Rumors of Chief Constable Mark Lane’s promotion to Inspector of Constabulary sets the stage for another round of James’s patented cutthroat capitalism.
The London drug trade is a delicately balanced business whose stability depends on Assistant Chief Constable Desmond Iles’s doctrine: “controlled trading in exchange for urban tranquillity.” The promise of a new Chief means that Iles’s power to keep the peace by cutting deals will most likely be pruned—and that spells fireworks for stalwart druglords Ralph Ember and Mansel Shade and upstart Ferdinand Dubal. The theory may sound recondite, but everybody’s heard it, from Louise Machin, who’s gone undercover in Ferdy’s gang, to the schoolmates of Chief Inspector Colin Harpur’s daughters, and everybody’s waiting for answering violence after a pair of Dubal enforcers are executed and one of Iles’s favorite informants is run over three times, just to make sure. It isn’t long in coming.
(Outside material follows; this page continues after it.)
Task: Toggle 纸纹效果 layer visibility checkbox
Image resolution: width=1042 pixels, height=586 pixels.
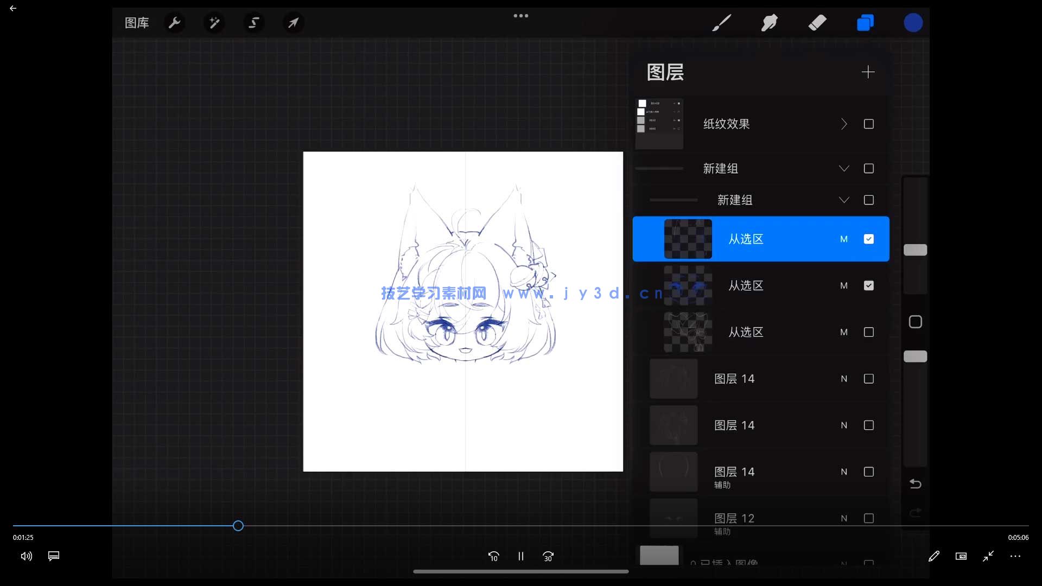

One of the druglords is run over three times himself, and Panicking Ralph, in between rounds of his sublimely bourgeois blather (“Seemliness is one of my basic things,” he tells an aspiring henchman), is roped into a scheme to eliminate the other survivor, though fans of the long-running series (Naked at the Window, 2002, etc.) can be sure the course of true death never will run smooth.
A manner as stylized as Restoration comedy sacrifices momentum to ritual, making every delectable conversation a set piece worth the price of admission.